Türkiye vurulurken İran kazanıyor mu?

Akdeniz’deki uluslararası sularda düşürülen uçak, pek çoğumuza Mavi Marmara’nın yaşadığı haksız saldırıyı hatırlattı. İşin diplomatik, askeri, hukuki tartışmalarını hep birlikte seyrediyoruz. Bir de içeride ve düşünsel anlamda bir başka ciddi kırılma var, çokça dillendirilmeyen. Önce kısa bir panorama:

Tunus ve Mısır’da yaşanan değişimle dikkatleri yeniden üstüne çeken Müslüman Kardeşler’in aktif dinamolarından olduğu “tevhid” eksenli düşünsel perspektif, tüm soru işaretlerine rağmen Arap Baharı’nın umutlu yüzü. Buna Türkiye’deki hem siyasi ve ekonomik, hem de hürriyetçi kazanımlarıyla “Erdoğan siyaseti”nin ilham verici motivasyonunu öncülleyerek de bakmak gerekiyor. Zira; Tunus ve Mısır başta olmak üzere, olumlu manada Türkiye faktörü devrim aktivistleri tarafından defalarca dile getirildi.
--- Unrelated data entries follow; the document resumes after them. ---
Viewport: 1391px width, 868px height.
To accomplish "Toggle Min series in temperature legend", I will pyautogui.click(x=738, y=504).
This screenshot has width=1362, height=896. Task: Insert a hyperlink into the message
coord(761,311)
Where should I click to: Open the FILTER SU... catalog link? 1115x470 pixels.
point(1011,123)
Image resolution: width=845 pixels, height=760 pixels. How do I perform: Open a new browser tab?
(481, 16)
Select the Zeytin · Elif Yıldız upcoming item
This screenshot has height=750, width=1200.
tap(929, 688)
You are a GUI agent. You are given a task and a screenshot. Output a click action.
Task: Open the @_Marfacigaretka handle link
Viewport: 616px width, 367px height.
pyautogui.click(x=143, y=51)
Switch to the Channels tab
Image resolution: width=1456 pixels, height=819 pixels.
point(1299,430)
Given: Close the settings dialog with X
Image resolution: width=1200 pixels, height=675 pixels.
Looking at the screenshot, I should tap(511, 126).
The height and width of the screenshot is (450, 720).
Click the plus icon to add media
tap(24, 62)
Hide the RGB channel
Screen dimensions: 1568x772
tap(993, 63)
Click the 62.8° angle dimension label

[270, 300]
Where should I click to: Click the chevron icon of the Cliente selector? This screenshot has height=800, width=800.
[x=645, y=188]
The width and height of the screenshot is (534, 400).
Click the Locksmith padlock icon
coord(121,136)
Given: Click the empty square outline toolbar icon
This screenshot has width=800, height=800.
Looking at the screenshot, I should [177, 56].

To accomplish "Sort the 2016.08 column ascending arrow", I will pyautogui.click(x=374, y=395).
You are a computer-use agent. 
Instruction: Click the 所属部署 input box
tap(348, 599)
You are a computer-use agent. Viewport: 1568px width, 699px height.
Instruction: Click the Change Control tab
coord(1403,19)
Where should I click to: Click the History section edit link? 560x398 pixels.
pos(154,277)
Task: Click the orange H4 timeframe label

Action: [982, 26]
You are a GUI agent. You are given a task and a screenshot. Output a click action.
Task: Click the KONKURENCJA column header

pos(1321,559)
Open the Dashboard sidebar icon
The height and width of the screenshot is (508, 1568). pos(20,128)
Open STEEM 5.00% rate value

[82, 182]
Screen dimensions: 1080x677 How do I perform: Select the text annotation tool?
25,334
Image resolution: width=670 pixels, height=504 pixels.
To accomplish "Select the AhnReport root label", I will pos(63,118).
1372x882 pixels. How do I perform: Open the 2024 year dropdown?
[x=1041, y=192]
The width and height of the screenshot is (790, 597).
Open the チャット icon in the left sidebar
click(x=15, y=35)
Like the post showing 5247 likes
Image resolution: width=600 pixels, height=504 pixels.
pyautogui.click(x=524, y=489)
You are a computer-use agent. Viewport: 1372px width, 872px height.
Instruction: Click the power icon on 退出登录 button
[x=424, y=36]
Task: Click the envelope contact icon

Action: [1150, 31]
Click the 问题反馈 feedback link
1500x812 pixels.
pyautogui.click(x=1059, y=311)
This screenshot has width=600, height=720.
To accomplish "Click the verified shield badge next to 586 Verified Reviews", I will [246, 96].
Öyle ki halen bahar kıpırtısını çokça yaşamamış daha disipliner ülkelerde mesela, Suudi Arabistan ve Katar’da bile, hürriyetçi tüm talepler, Türkiye örneğini işaret ediyor. Mavi Marmara’dan sonra, evet ağır bedelli ve uluslar arası hukuk marifetiyle şimdilik rafta tutulduğu izlenimini verse bile, Ortadoğu ve Filistin için yeni/den ve umut verici bir isimdir Türkiye.      

 

***

80 sonrası Türkiye’de gelişen İslami Düşünce hareketliliği, farklı renk ve tonlarda değişik ekolleri barındırsa da, tevhid hassasiyetini genel bir fikri çatı kabul ederek geldi bugünlere. Bu rengarenk ve kalabalık masa için, İslam Kardeşliği, Ümmet bilinci, Tevhid gibi başat kavramlar, ana atardamar mesabesindeydi. Fikri tempo olarak bu masadan neşet eden hassasiyetlerle gelindi bugünlere: Irkçılık karşıtıydı bu masada oturan her farklı ses, eşitlik ve hakkaniyet istemliydi, mezhep ve meşrep farklılıklarını, farklı yöntem ve usul algılarını tefrik sebebi olarak güncellememesiyle dikkat çekiyordu İslamcılar... Sözgelimi tüm dünyada da ciddi etkiler uyandırmış İran İslam Devrimi ve devrimi besleyen Tabai, Mutaharri,Süruş, Şeraiti gibi düşünürleri de Türkiye’deki İslami düşünce hareketi kadar engelsiz, önyargısız okuyan Sünni bir başka kuşak bulamazsınız. Bunun değişik sebepleri vardır elbet, İran’ın geniş felsefi birikimi ve devrimi ihraç konusundaki titizliği kadar, harf devrimiyle yaşadığımız yabancılaşma, Türkiye’deki çeviri girişiminin Arapça üzerinden değil de Fransızca ve İngilizce üzerinden gitmesi gibi... Ama 80 sonrası İslamcıları, kendilerinden evvelki Sünni birikimden farklı bir sıçrayışla İran’ı ajandalarının ilk sıralarına yerleştirirken hiç de gocunmadılar... İran da bu manada sözgelimi Filistin’in savunuculuğu gibi önemli konularda, Sünni söylemle aynı hizada durdu.  

 

***

ABD’nin Irak’ı işgalinden sonra parçalanan dengeler ve İran’a bağlı Şii gurupların yönetsel ataklarında yaşandı ilk kırılışlar... Ardındansa Suriye’de iki yıla yakındır yaşanan vahşet ve İran’ın bu vahşeti kınamak şöyle dursun, aktif manada diktatörlüğün tarafında durması, kırılmayı bariz bir usanca dönüştürdü... İslamcı düşüncenin, İran’ın bölgede barış ve güven için bir denge unsuru olabileceğine dair güvenci giderek yerini derin bir hayal kırıklığına bırakıyor...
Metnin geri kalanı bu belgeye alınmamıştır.